Equipo de segundas vueltas

Miguel Velasco charla con un grupo de jugadores durante un entrenamiento. /Justo Rodriguez
Miguel Velasco charla con un grupo de jugadores durante un entrenamiento. / Justo Rodriguez

El Logroño aspira a mejorar los 18 puntos del inicio de Liga

Martín Schmitt
MARTÍN SCHMITTLogroño

El Ciudad de Logroño es de segundas vueltas. Lo ha sido siempre, desde su nacimiento. Históricamente los franjivino han sumado más puntos después del parón navideño que en el inicio de temporada, cuando los músculos están todavía un poco agarrotados y hace calor. Salvo algunas excepciones, como las campañas 2014/15 (la del récord de puntos con 48), la 15/16 y 16/17, todas ellas cuando el cuadro riojano jugaba la Champions League, siempre ha jugado mejor las segundas vueltas.

Por ejemplo, en la 13/14, los hombres entonces dirigidos por Jota González sumaron 27 puntos en la segunda vuelta, el máximo conseguido en su historia. Un año antes, sumó 23 puntos en esa segunda vuelta. Unos meses recordados por los triunfos del Ciudad de Logroño al Atlético de Madrid, al Barcelona en el Palacio y al Ademar en León, lo que le valió su primer billete de Champions.

Si el récord de mejor segundas partes lo estableció el cuadro franjivino en la 13/14, el año pasado a punto estuvo de igualarlo. Los riojanos sumaron una segunda vuelta alucinante, con 26 puntos. Mejorar lo sumado en la primera parte de la temporada era fácil, ya que la campaña del 17/18 fue la de peor inicio. Los logroñeses sumaron sólo 15 puntos en la primera parte de la Liga, algo que llevó al equipo a números de hace una década.

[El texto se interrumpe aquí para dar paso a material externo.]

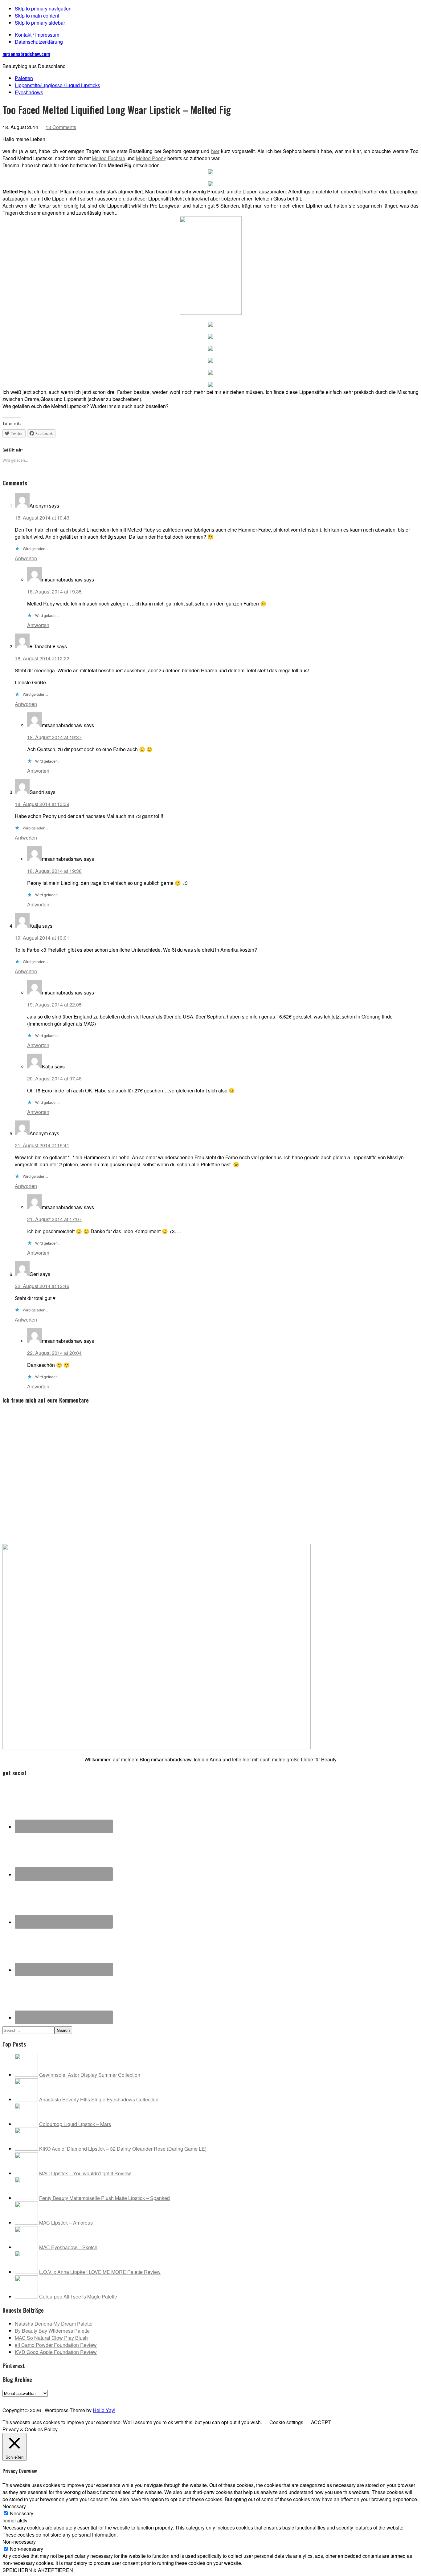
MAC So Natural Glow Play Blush (51, 2337)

El máximo de puntos sumado en una segunda vuelta es de 27, en la campaña 2013/14

El Ciudad de Logroño cuenta con 18 puntos, por debajo de los registros habituales, aunque la Liga Asobal está más equilibrada que nunca. De todas formas, las estadísticas invitan a soñar con una mejor segunda vuelta.

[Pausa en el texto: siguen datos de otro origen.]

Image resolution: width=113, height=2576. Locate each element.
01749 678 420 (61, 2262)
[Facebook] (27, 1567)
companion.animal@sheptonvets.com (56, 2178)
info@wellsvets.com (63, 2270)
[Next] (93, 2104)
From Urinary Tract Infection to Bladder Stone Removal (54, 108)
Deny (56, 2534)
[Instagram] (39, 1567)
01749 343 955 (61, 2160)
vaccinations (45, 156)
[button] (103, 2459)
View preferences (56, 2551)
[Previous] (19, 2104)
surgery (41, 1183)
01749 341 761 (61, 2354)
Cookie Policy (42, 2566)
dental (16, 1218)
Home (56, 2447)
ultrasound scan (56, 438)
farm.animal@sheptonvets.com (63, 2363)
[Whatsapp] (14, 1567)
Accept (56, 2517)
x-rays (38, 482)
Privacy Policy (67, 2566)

Para Miguel Velasco, el Logroño es un equipo que promociona jugadores y todas las temporadas hay un recambio de seis o siete jugadores, por lo que los inicios de Liga son siempre más complicados. «Luego, cuando los jugadores están más sueltos, se conocen entre ellos y la sistemática, influye para hacer mejores segundas vueltas», apuntó.